(Beginning of Task input)
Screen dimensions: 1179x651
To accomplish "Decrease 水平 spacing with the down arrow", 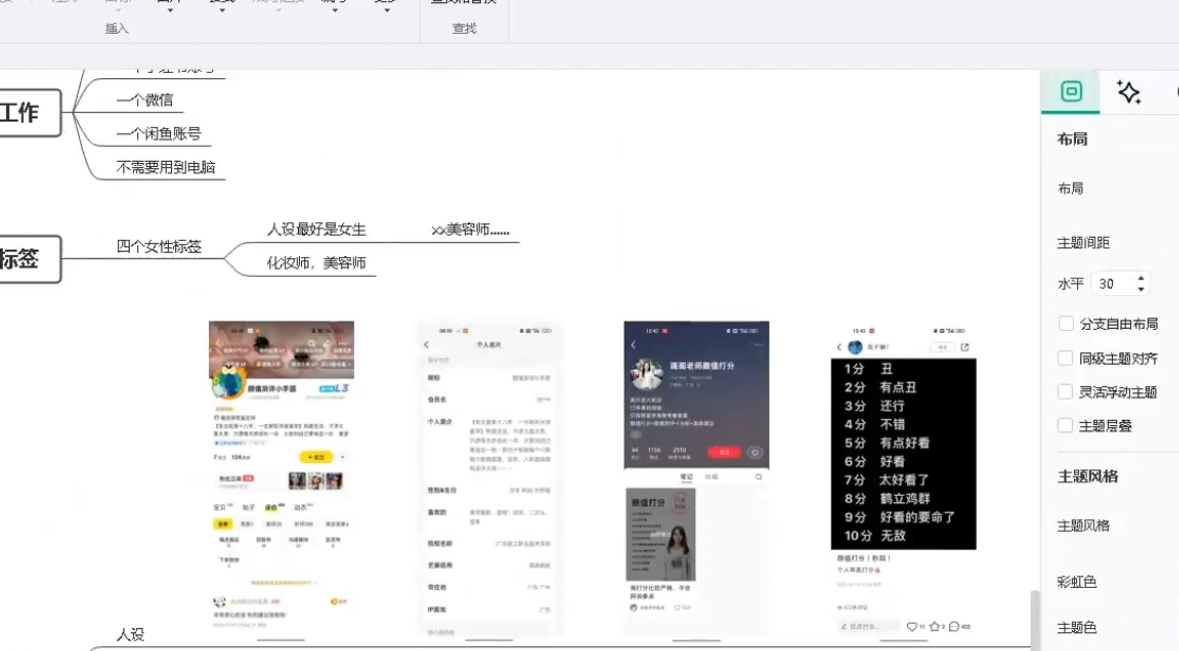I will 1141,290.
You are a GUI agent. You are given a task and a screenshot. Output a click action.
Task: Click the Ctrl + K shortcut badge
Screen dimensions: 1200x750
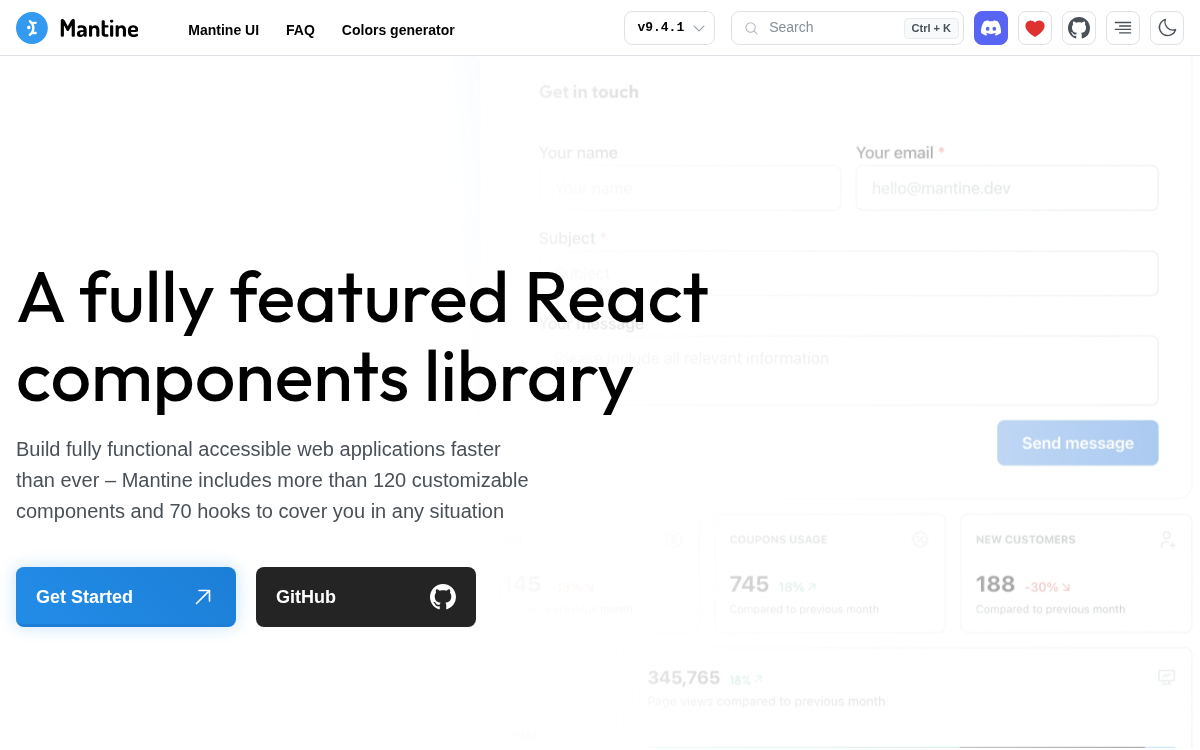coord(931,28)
(End of Task input)
Please, leaving out all pictures, transcribe exactly the lines above from the one containing "You are a GUI" through the final line, both included.

Written solution
You are a GUI agent. You are given a task and a screenshot. Output a click action.
Task: Click the Ctrl + K shortcut badge
Screen dimensions: 1200x750
coord(931,28)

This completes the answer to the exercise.